___ Exercise inputs ___

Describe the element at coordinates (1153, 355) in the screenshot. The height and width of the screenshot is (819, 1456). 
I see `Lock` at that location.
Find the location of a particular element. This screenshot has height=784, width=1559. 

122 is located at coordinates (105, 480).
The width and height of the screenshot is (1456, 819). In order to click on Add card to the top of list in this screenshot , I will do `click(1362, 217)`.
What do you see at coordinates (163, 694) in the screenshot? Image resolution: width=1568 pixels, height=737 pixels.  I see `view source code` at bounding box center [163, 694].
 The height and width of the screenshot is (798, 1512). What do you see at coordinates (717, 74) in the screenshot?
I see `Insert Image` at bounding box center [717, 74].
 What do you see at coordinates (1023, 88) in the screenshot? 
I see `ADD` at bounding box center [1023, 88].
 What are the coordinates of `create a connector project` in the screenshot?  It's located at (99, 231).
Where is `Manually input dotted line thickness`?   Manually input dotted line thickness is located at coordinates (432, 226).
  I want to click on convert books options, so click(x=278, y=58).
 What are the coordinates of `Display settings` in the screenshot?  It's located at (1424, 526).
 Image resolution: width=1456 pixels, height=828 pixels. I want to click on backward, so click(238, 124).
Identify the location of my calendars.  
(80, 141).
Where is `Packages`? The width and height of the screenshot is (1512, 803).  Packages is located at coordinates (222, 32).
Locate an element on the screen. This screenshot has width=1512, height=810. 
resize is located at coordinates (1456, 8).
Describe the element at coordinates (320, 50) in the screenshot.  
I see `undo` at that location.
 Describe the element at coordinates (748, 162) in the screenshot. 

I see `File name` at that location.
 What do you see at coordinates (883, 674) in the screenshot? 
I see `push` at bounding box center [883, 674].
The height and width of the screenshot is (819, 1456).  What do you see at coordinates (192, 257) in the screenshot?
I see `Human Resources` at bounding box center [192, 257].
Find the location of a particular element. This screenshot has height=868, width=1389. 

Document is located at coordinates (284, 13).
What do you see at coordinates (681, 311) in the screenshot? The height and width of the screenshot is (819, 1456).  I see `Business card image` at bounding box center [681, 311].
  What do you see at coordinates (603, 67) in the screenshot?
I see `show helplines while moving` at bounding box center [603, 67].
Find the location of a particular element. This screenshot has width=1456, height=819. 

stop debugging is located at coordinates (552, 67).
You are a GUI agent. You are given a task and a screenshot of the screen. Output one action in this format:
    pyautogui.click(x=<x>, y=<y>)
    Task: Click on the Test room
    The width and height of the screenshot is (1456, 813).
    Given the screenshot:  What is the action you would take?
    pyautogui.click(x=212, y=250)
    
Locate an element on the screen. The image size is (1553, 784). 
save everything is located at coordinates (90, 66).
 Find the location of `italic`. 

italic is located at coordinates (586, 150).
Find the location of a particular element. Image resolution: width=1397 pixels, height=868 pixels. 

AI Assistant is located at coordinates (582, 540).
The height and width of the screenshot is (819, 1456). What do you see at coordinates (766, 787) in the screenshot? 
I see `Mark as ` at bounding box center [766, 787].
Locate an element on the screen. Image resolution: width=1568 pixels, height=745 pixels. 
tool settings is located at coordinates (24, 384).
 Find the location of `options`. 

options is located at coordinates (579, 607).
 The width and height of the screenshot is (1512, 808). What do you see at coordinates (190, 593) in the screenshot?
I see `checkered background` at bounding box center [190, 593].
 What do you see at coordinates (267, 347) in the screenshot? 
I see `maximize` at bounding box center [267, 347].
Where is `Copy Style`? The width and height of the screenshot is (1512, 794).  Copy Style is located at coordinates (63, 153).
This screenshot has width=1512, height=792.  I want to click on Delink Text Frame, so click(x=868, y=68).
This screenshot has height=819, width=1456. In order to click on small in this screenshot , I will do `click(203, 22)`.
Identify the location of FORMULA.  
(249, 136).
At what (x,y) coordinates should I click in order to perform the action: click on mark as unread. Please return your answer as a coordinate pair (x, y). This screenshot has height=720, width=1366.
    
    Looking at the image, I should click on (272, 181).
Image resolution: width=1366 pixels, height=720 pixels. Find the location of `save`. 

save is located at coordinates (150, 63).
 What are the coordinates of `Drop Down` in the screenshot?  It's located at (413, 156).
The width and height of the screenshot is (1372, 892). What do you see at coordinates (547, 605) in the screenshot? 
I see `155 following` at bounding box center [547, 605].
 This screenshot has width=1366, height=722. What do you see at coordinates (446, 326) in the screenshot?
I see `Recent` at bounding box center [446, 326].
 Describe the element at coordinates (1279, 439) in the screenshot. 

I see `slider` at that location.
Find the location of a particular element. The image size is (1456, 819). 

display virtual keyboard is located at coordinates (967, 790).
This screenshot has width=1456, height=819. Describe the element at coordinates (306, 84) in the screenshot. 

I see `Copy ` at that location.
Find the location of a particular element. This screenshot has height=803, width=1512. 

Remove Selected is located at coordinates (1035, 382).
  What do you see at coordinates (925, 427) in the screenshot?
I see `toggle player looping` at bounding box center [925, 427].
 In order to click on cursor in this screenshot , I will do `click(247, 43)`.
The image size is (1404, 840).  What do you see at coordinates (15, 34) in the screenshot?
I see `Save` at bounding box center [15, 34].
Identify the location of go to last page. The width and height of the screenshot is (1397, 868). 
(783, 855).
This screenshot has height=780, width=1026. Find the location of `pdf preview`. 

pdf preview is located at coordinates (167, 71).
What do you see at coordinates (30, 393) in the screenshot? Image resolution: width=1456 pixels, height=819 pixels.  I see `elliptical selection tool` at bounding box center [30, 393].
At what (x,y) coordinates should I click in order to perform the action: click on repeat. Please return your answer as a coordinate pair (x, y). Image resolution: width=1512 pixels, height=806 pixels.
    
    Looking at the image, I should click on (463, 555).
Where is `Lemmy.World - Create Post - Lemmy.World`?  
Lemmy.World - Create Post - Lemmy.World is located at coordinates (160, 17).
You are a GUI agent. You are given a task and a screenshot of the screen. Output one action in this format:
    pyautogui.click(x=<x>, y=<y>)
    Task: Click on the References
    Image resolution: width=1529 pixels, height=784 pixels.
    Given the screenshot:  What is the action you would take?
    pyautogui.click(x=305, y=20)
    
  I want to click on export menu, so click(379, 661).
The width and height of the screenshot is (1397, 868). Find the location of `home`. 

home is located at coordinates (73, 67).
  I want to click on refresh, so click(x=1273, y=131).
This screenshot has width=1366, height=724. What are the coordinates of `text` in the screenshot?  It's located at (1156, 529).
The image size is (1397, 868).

___

_Set task_
In the data above, rewrite the lines from the one that contains "has height=720, width=1366." through the one that contains "at (413, 156)." as a numbered list, leaving out blank lines.

_Exercise solution_
1. At what (x,y) coordinates should I click in order to perform the action: click on mark as unread. Please return your answer as a coordinate pair (x, y). This screenshot has height=720, width=1366.
2.     Looking at the image, I should click on (272, 181).
3. Image resolution: width=1366 pixels, height=720 pixels. Find the location of `save`. 
4. save is located at coordinates (150, 63).
5.  What are the coordinates of `Drop Down` in the screenshot?  It's located at (413, 156).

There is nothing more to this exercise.